### [THE PROBLEM]
Return the following lines and nothing else: the one holding "Click the purple click-rate progress bar" and all those after it in the records below, unchanged, minus any pictures.

### [MATERIAL FOR THE TASK]

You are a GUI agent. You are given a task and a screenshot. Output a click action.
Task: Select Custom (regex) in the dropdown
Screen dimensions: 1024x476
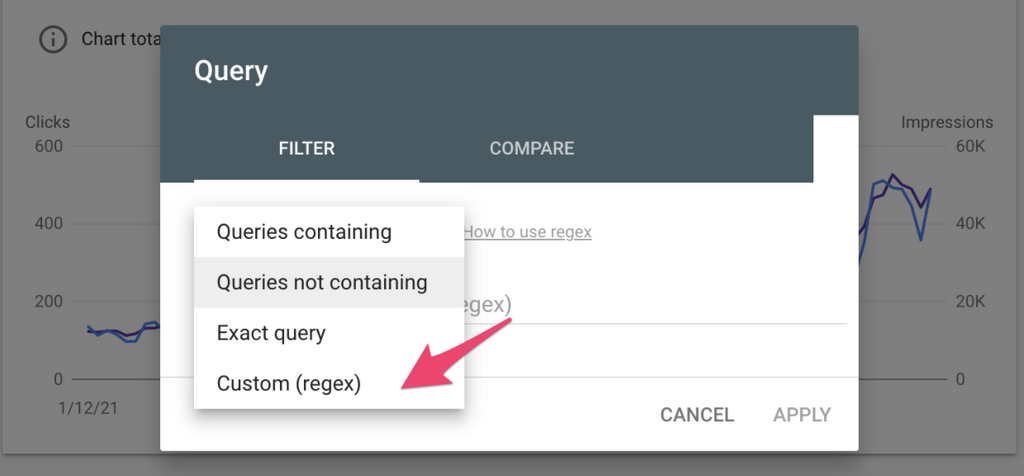[289, 383]
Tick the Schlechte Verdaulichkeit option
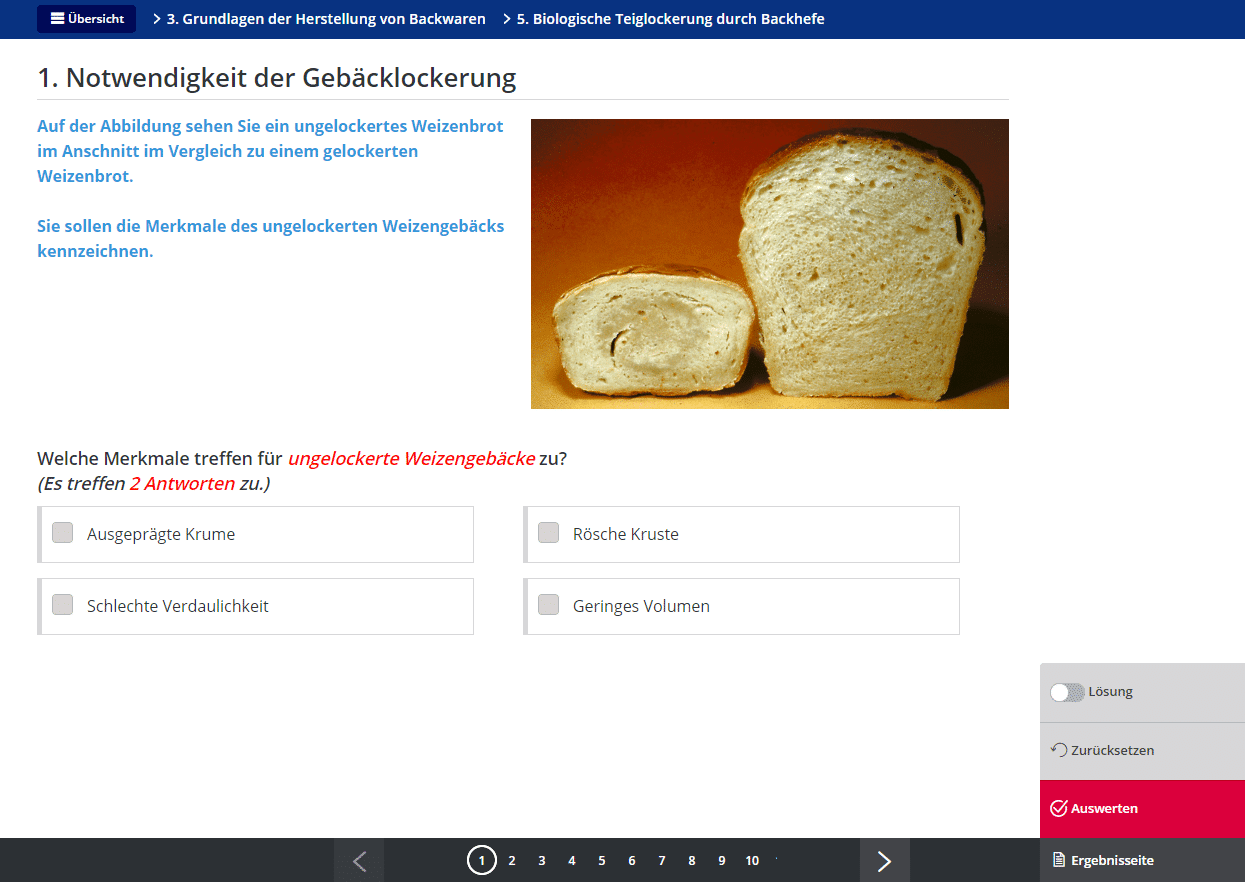This screenshot has width=1245, height=882. pos(63,605)
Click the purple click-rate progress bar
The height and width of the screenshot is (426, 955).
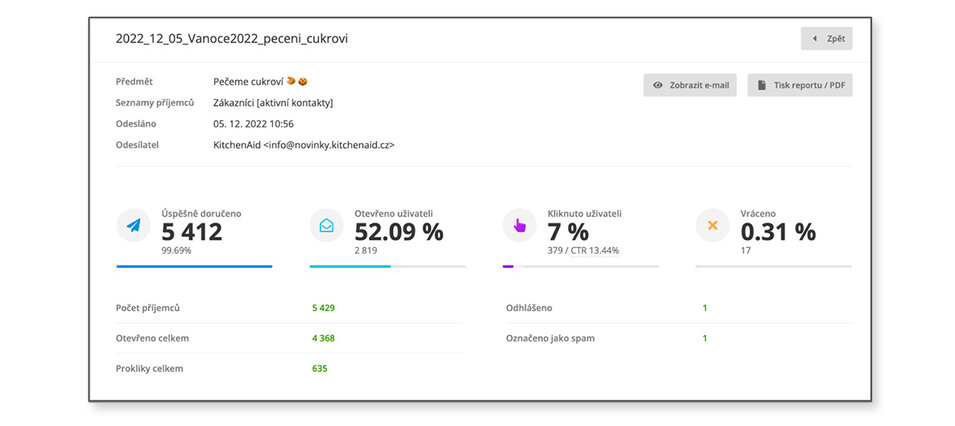point(508,267)
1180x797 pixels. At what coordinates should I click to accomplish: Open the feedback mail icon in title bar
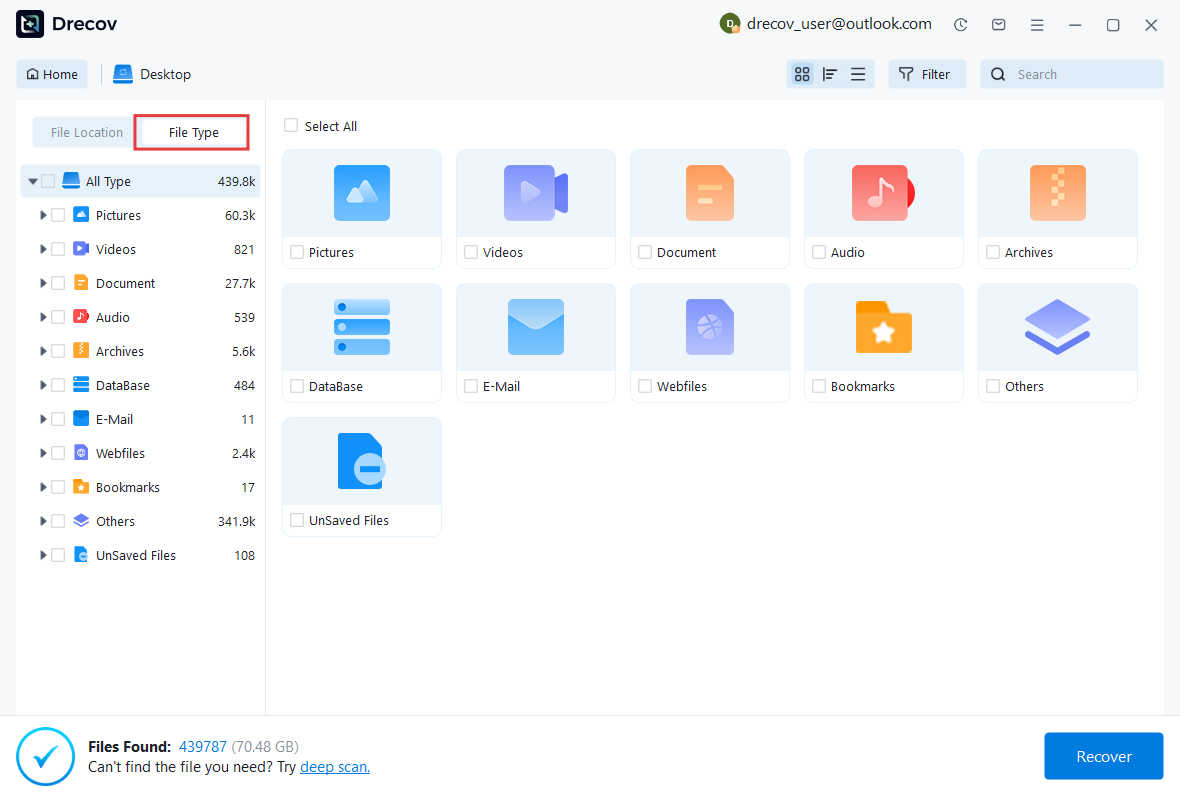998,25
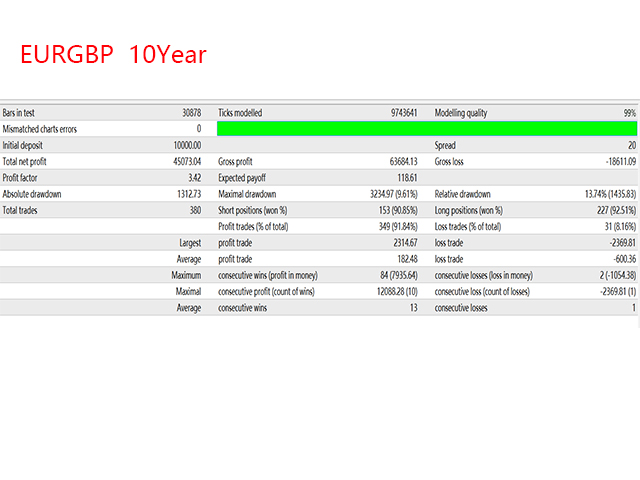
Task: Click the Absolute drawdown value 1312.73
Action: pyautogui.click(x=185, y=194)
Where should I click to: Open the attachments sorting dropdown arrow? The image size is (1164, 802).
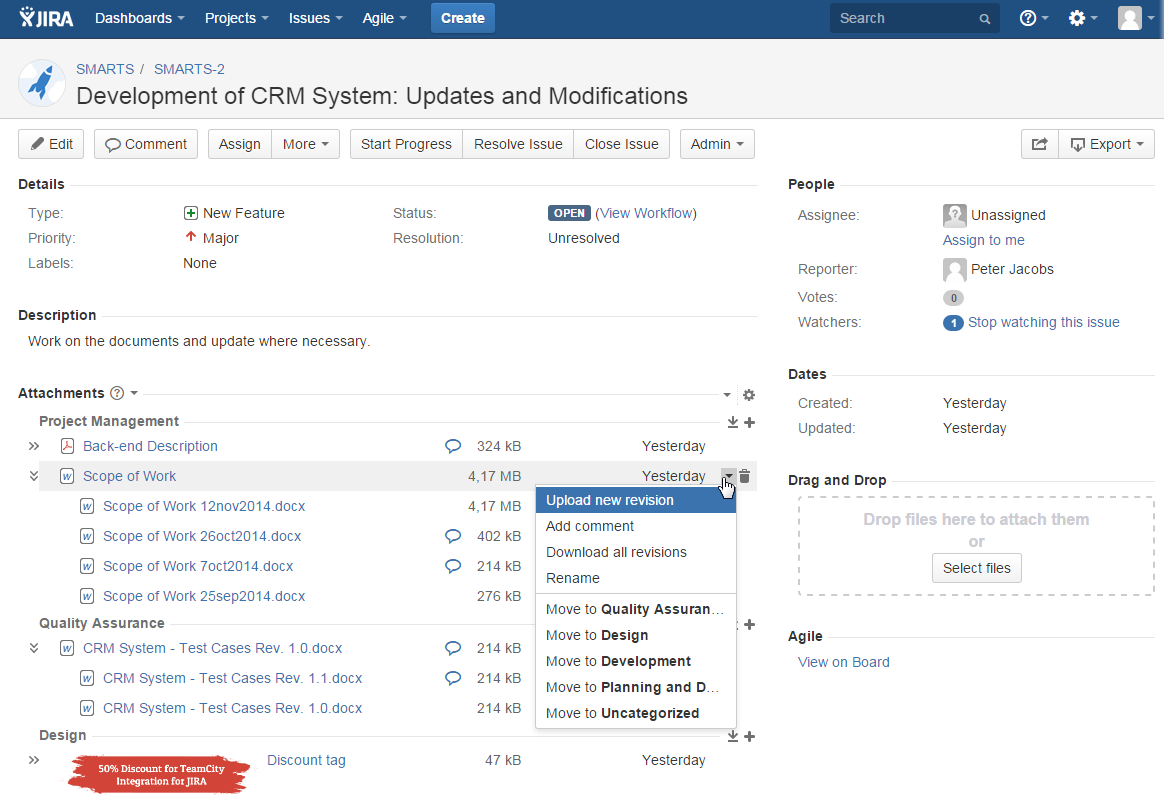(x=728, y=395)
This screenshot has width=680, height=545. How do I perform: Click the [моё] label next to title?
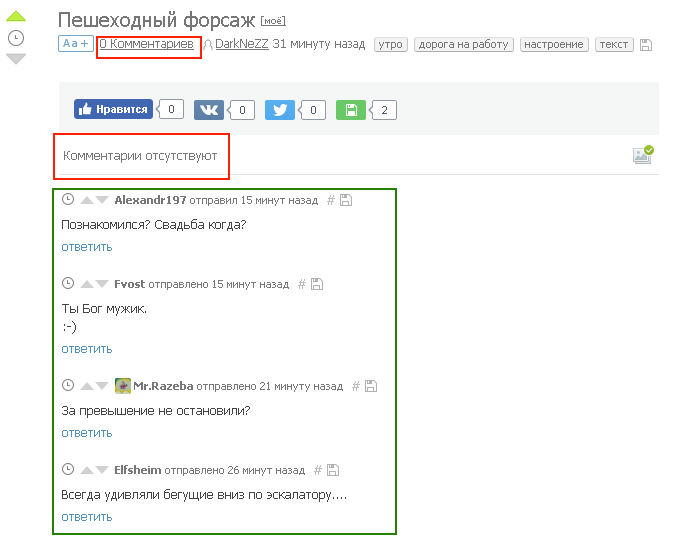(273, 21)
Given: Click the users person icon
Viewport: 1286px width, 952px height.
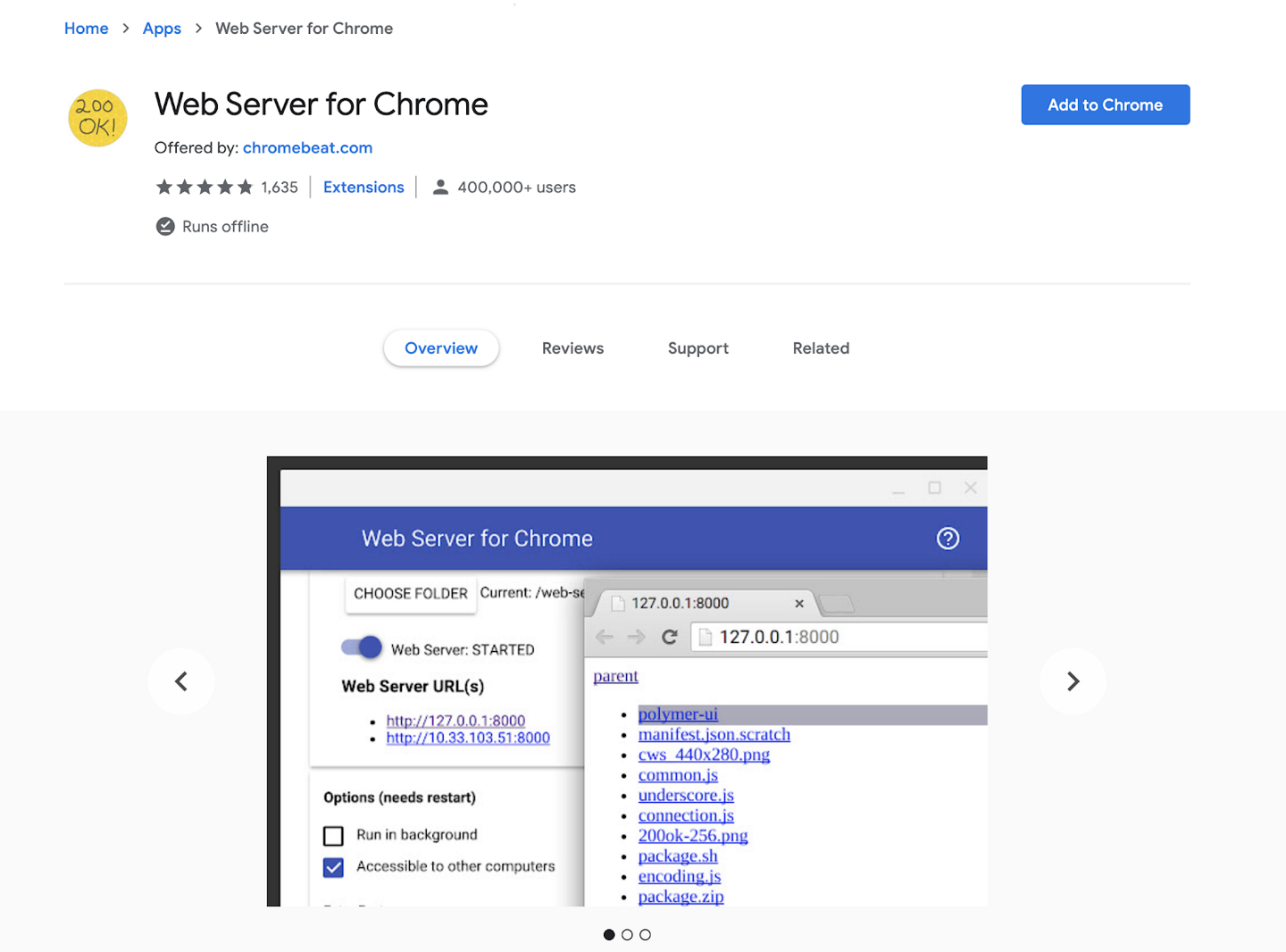Looking at the screenshot, I should pyautogui.click(x=440, y=188).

### [EXERCISE OUTPUT]
Click the purple click-rate progress bar
The height and width of the screenshot is (426, 955).
point(508,267)
1180x797 pixels. At what coordinates should I click to accomplish: Open the feedback mail icon in title bar
998,25
Task: Click the Absolute drawdown value 1312.73
Action: pyautogui.click(x=185, y=194)
Where should I click to: Open the attachments sorting dropdown arrow? The image size is (1164, 802).
(x=728, y=395)
This screenshot has width=680, height=545. How do I perform: Click the [моё] label next to title?
(273, 21)
Given: Click the users person icon
Viewport: 1286px width, 952px height.
Looking at the screenshot, I should pyautogui.click(x=440, y=188).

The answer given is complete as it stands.